Hi Charles,

Thanks a lot for your help and explanation. Know, I understand the use
of the "@MV" in an I-descriptor. In my case, I can't use a BY-EXP clause
because I'm working with SQL statements sent through ODBC to Universe.

Finally, I made the modifications suggested by Manu Fernandes in my
subroutine and it works fine. I was just dreaming about a way of
defining an I-descriptor without any modification in my subroutine (also
used in a Pick correlative) :-(

Best regards,

Vincent MASSON
Infodata Sarl
Tel : (352) 33 16 48 
Fax : (352) 33 75 55 


-----Message d'origine-----
De : [EMAIL PROTECTED]
[mailto:[EMAIL PROTECTED] De la part de Stevenson,
Charles
Envoyi : mercredi 9 mars 2005 0:00
@ : [email protected]
Objet : RE: [U2] I-Type and Assoc

Vincent,
I am  not sure why you get a one character answer one way and a full
word the other.  I assume that's either in the nature of how your
SQ_CAL_SUB is written & called, or from formatting applied differently
in the 2 methods.  I think we need more context.  Manu Fernandes seems
to be assuming the former.  Stipulating that, I have some comments
interspersed below.

cds

-----Original Message-----
From: Manu Fernandes

> Inside a I-Type; SUBR is called only one time.
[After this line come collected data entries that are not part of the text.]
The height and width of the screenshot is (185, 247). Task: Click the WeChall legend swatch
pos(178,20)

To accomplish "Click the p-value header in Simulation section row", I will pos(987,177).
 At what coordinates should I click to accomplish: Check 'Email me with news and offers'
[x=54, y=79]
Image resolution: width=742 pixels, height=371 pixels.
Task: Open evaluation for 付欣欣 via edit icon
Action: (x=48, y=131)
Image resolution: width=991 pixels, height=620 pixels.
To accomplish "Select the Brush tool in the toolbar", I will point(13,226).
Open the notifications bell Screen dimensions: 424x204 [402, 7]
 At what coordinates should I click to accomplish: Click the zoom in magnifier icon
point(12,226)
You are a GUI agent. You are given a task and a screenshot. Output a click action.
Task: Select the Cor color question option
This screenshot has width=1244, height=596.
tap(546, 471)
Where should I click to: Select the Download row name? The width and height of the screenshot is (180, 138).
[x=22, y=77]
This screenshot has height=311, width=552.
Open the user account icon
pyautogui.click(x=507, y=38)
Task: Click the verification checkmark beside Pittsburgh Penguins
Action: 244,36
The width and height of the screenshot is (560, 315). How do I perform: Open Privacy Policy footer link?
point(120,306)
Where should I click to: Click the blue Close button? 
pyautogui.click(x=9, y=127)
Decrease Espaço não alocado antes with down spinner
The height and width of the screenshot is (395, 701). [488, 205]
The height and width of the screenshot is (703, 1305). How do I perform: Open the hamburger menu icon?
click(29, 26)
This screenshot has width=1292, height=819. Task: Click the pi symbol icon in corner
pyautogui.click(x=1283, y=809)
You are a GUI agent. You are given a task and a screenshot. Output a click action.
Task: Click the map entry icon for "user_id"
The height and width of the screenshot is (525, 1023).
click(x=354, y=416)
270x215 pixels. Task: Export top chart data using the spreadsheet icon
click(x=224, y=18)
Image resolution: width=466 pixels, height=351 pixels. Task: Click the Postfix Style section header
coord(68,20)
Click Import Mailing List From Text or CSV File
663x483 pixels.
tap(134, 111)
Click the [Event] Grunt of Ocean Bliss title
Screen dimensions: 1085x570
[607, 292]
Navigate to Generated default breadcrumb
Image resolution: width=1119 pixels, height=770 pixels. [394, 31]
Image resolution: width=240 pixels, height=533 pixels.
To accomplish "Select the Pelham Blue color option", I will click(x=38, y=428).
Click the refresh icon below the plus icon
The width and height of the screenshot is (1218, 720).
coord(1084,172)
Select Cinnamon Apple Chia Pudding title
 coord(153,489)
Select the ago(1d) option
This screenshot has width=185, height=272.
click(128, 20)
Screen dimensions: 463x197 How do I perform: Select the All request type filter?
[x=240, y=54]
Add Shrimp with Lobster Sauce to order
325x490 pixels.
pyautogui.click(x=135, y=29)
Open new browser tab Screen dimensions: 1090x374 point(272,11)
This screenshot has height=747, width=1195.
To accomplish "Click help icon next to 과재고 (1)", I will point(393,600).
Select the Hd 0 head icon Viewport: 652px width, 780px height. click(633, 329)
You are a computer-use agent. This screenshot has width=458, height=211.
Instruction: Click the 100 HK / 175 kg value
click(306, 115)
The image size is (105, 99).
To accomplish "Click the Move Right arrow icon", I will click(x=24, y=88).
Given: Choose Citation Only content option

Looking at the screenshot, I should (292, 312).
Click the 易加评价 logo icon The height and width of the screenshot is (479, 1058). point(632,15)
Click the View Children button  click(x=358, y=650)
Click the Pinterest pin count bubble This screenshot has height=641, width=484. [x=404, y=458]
The first.

I think Manu means an I-descriptor, not SUBR(), is evaluated once per
_record_, not for each value in the association.  That is the nature of
I-descriptors, regardless of whether SUBR() is invoked.  It is both the
beauty and bane of I-descriptors.  It is a (the?) major distinction
between them and pick-correlatives.

In your case, the I-descriptor has 2 SUBR() calls in it.  Both will be
called, but the whole I-descriptor will only be evaluated once per
record.

The exception is if you are processing an active "exploded" list, i.e.
one that has been generated by 
   SELECT . . . WHEN mv-field condition . . . BY.EXP mv-field . . .
then each line of such a list contains id & particular value number.
That is what populates @MV for your I-desc to process.
The I-descriptor will be evaluated once for each entry in the active
select list.  A record with many values might be in the list many times,
once per value.

Perhaps this is why you get different results.  One way you are
processing an exploded list and the other way you are not?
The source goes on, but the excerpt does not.